Recombinant AMA1 Cytoplasmic Tail Purification

Recombinant AMA1 cytoplasmic tail protein (residues 567–622) with a thrombin-cleavable GST fusion (GST-AMA1_cyt), or an AMA1 Ser₆₁₀Ala point mutant of the same protein (GST-AMA1_cyt _S610A), was expressed in Escherichia coli BL21 and purified as described previously [23 (link)]. For NMR experiments, labelled protein was produced using E. coli grown in M9 medium containing ¹⁵N ammonium sulphate and ¹³C glucose as the sole nitrogen and carbon sources. To cleave the GST component, 100 μg GST-AMA1_cyt protein was treated with one unit of human alpha-thrombin (HTI) overnight at 18°C in 50 mM Tris-HCl, pH 8.2, and 2 mM CaCl₂. Following the digestion, glutathione agarose (Sigma) was used in excess to trap GST in solution and was later removed by centrifugation.

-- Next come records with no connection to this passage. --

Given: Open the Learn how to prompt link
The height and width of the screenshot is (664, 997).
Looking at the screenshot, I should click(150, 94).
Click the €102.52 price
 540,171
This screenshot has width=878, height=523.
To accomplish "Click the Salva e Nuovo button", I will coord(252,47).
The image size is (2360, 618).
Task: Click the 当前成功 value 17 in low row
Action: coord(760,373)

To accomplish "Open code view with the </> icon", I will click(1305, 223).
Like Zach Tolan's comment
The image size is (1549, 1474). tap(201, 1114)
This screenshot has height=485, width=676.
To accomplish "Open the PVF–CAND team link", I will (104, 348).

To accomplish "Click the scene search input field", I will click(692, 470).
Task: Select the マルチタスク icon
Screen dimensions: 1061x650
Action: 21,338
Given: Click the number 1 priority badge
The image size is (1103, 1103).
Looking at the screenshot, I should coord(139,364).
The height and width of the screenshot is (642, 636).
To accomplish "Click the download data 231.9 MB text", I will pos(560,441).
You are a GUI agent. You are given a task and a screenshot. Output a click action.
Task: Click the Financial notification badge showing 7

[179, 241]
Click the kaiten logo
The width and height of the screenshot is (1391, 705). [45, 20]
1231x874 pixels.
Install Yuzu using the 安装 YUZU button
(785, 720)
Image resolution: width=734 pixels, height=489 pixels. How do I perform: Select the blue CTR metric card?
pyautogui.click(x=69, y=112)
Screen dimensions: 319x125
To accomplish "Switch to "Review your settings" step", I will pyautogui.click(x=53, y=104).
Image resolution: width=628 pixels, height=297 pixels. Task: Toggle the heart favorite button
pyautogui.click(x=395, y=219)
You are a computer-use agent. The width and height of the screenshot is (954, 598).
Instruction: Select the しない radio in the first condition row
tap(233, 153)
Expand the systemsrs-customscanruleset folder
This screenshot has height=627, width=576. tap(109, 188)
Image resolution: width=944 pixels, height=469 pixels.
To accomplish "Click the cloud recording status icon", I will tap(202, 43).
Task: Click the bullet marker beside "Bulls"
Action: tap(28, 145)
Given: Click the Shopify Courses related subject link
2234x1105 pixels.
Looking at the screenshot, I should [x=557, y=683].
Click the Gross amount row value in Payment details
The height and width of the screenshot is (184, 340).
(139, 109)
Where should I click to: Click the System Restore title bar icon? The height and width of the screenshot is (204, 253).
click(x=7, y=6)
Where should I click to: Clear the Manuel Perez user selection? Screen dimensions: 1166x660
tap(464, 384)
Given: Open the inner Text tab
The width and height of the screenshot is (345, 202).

The protein solution was then passed through a Superdex 75 HR 26/60 column equilibrated with 20 mM Tris-HCl, pH 8.2, and 150 mM NaCl to remove thrombin and residual GST. For phosphorylation, 200 μg of AMA1_cyt in 20 mM Tris-HCl, pH 8.2, and 150 mM NaCl was treated with 3.5 μg of mouse PKAc-α (Bioaffin GmbH & Co KG) in the presence of 2 mM ATP, 20 mM MgCl2, and 2 mM DTT and incubated overnight at 30°C. The protein solution was then passed through a Superdex 75 HR 26/60 column equilibrated in 20 mM Tris-HCl, pH 8.2, and 150 mM NaCl. This step completely removed PKAc-α.